*Задания*
(1) Какая модель ИБП, согласно заметке о DreamHack Moscow 2014, защищала компьютеры участников?
(2) По заметке о DreamHack Moscow 2014 поясните, для чего компьютеры участников подключали к ИБП и чем полезен микропроцессор этих устройств.
(3) Выпишите из заметки о DreamHack Moscow 2014 без изменений фрагмент от слов «Компания Powercom (www.pcm.ru)» до слов «составил $90 тыс.» включительно.

# Технологии и коммуникации > Софт. Железо > Софт >  Powercom избавила участников DreamHack от проблем с электричеством

## Labs

Компания Powercom (www.pcm.ru) защитила компьютерное оборудование участников финала чемпионата по компьютерным играм DreamHack Moscow 2014, прошедшего 13 и 14 сентября, в Stadium Live и собравшего около 6000 зрителей. Команды со всего мира сражались здесь за первенство в дисциплинах Point Blank, Dota 2 и Starcraft 2. Призовой фонд составил $90 тыс.

Для защиты компьютеров от скачков напряжения и отключения электропитания использовались ИБП Spider SPD-850U. Они отличаются наличием большого количества розеток (4 - с полноценной батарейной поддержкой и 4 - с фильтрацией помех), имеют стабилизатор напряжения с диапазоном регулирования от 140 до 300 В и новейший микропроцессор, позволяющий реализовать более длительный срок службы аккумуляторной батареи.

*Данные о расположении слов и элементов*
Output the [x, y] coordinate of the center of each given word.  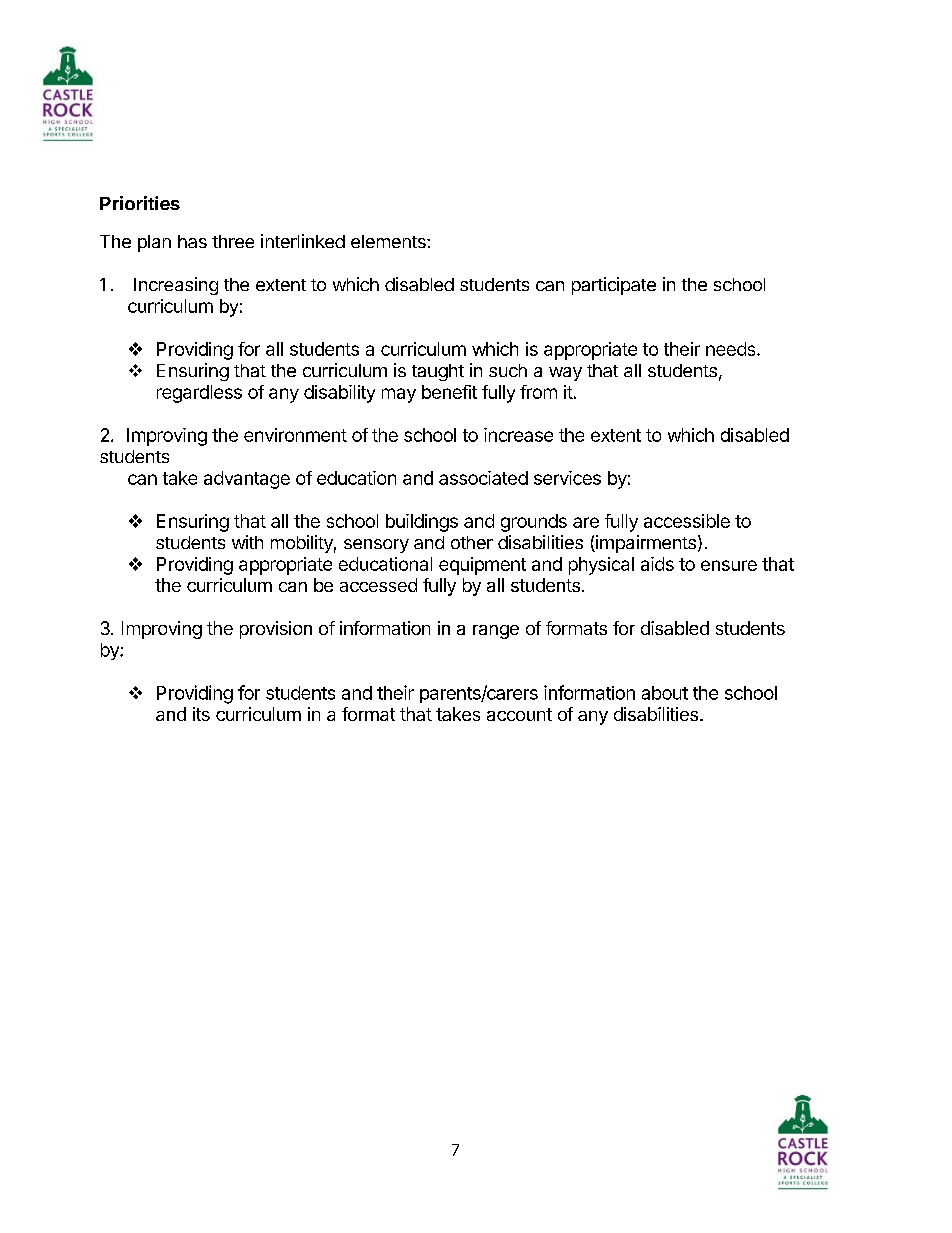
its [201, 714]
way [565, 374]
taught [438, 372]
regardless [199, 394]
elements [389, 241]
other [472, 542]
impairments [645, 544]
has [192, 241]
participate [614, 286]
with [247, 542]
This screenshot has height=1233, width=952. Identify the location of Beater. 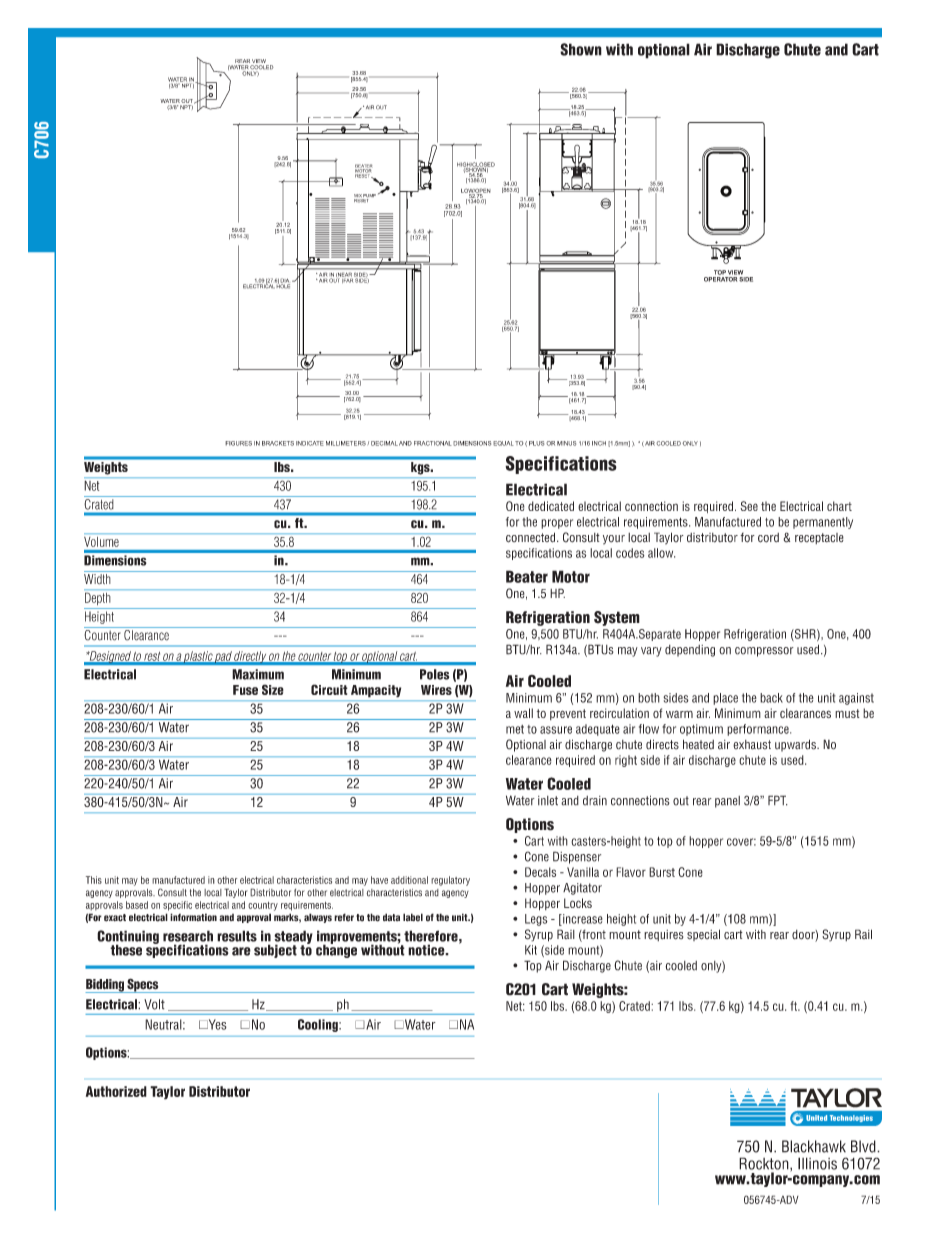
(527, 576).
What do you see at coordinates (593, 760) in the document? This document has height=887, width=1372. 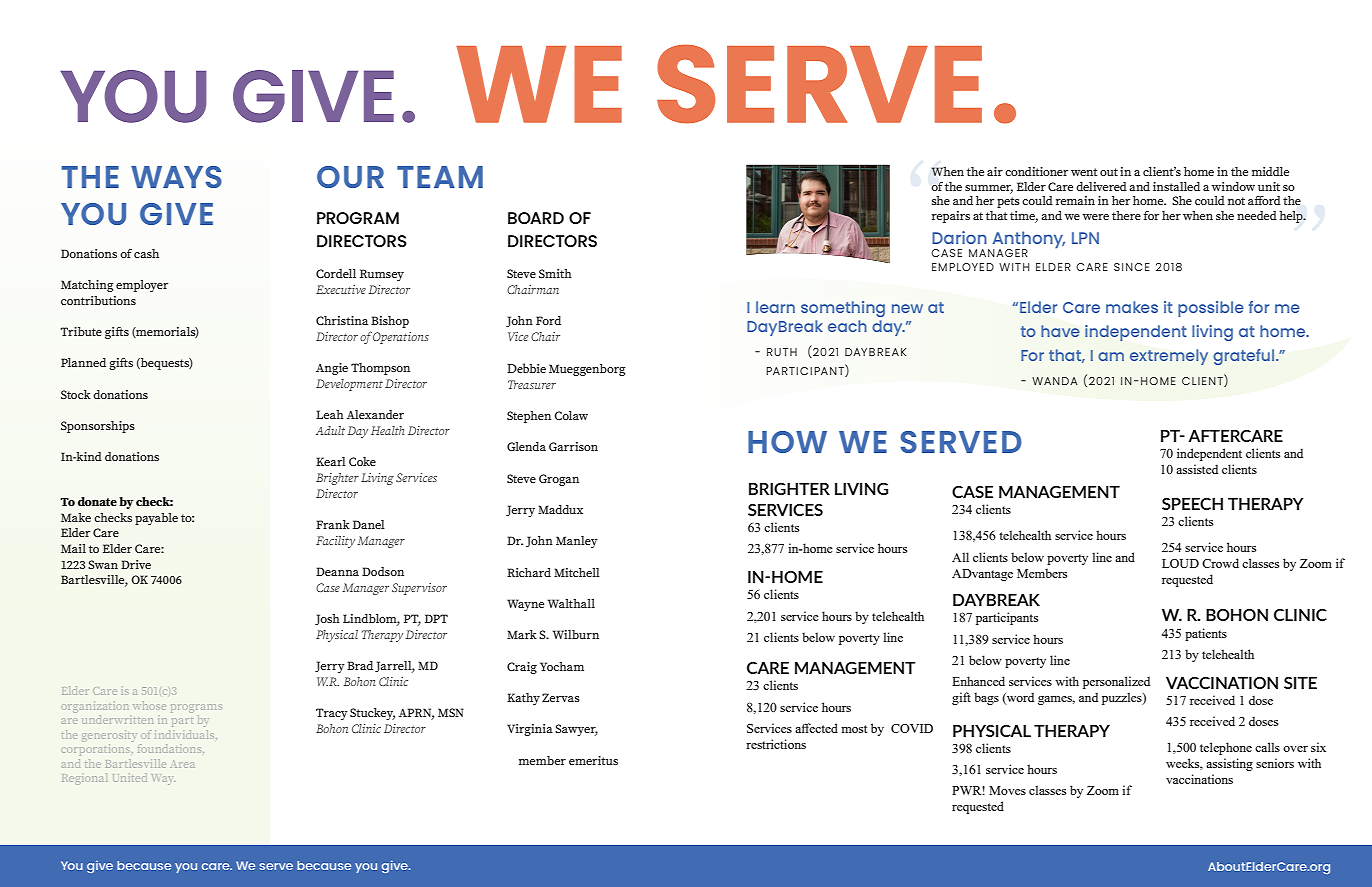 I see `emeritus` at bounding box center [593, 760].
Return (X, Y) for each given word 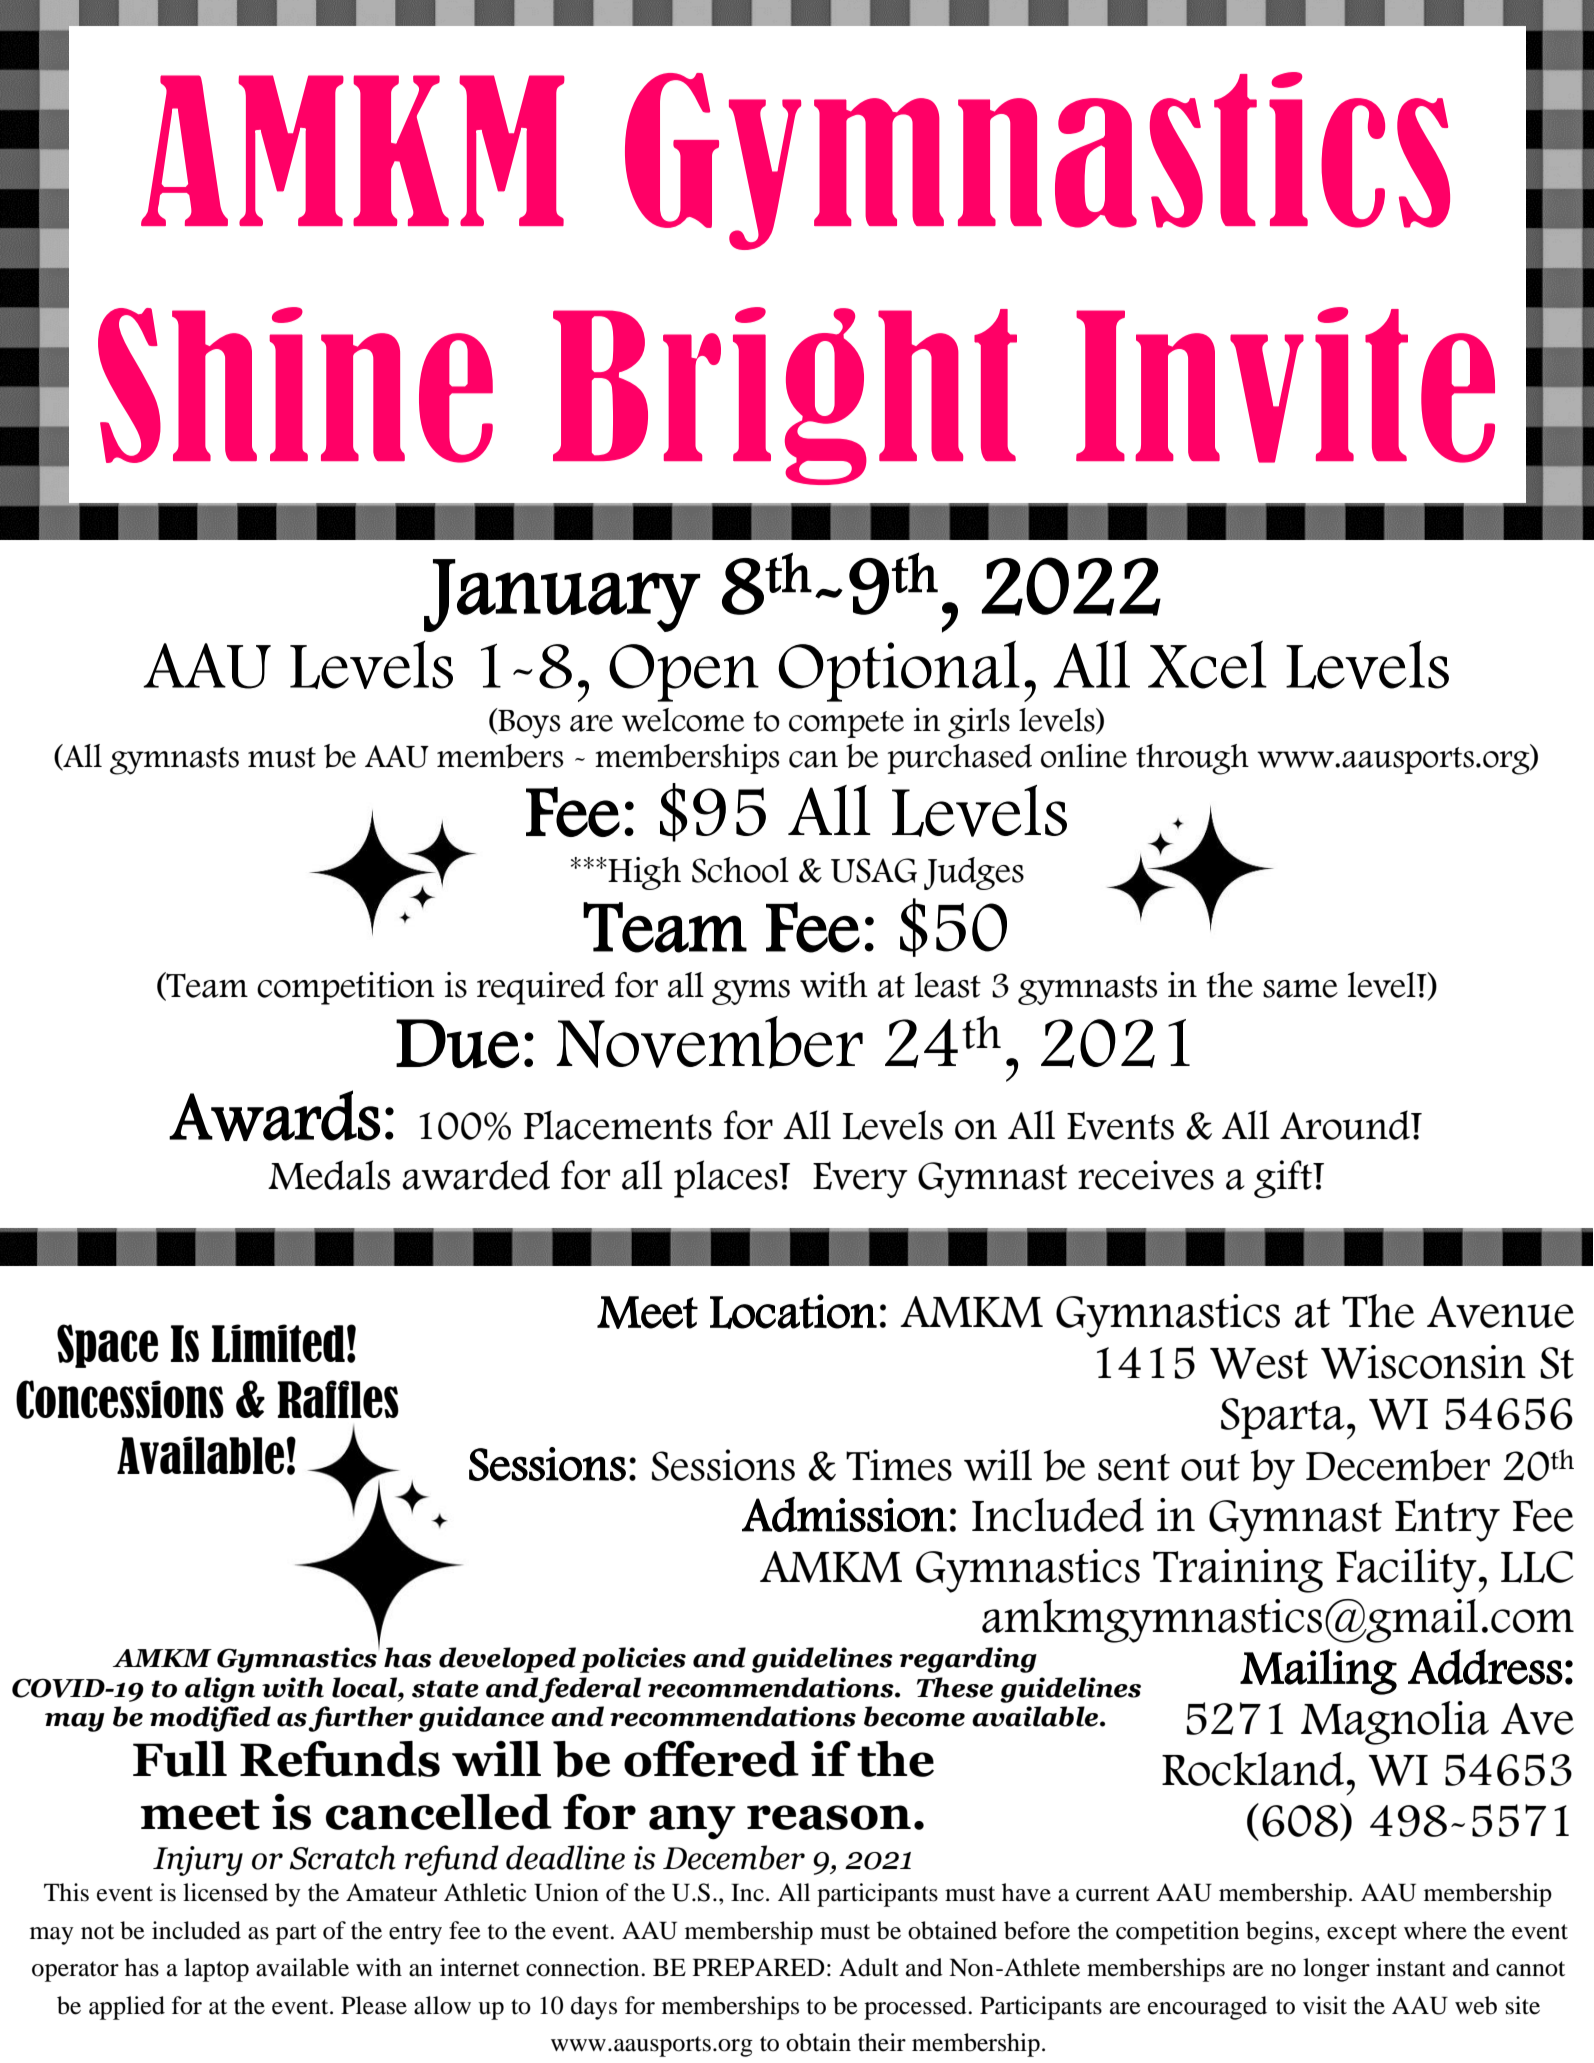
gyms (751, 992)
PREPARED (759, 1967)
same (1300, 989)
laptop (216, 1970)
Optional (899, 671)
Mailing (1318, 1672)
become (914, 1716)
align (220, 1690)
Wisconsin (1423, 1362)
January (562, 595)
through (1192, 759)
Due (457, 1044)
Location (793, 1311)
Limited (278, 1343)
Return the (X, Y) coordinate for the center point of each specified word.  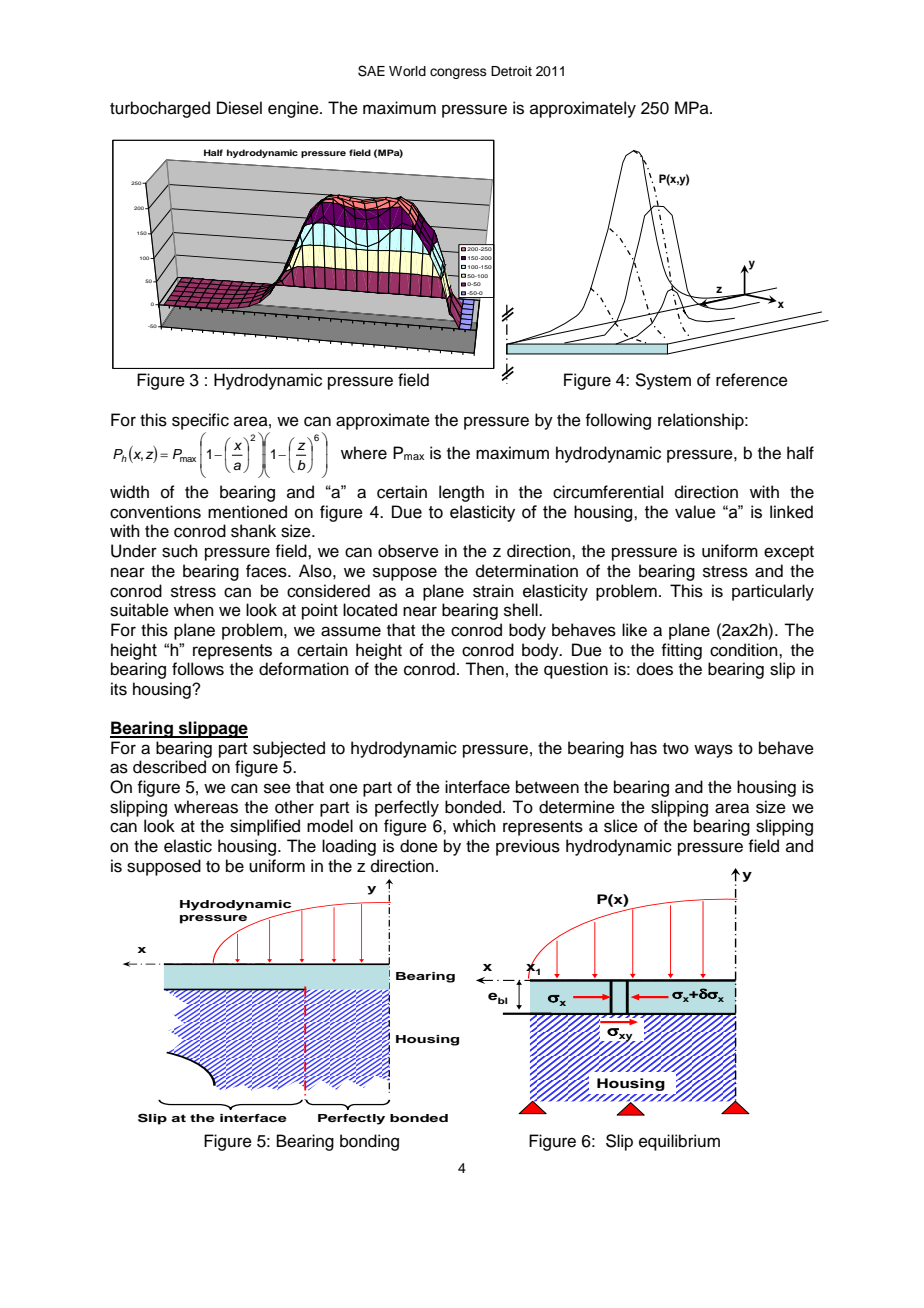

*Ответы к заданиям*
(1) Spider SPD-850U.

(2) ИБП защищали компьютеры от скачков напряжения и отключения электропитания. Их микропроцессор позволяет продлить срок службы аккумуляторной батареи.

(3)
Компания Powercom (www.pcm.ru) защитила компьютерное оборудование участников финала чемпионата по компьютерным играм DreamHack Moscow 2014, прошедшего 13 и 14 сентября, в Stadium Live и собравшего около 6000 зрителей. Команды со всего мира сражались здесь за первенство в дисциплинах Point Blank, Dota 2 и Starcraft 2. Призовой фонд составил $90 тыс.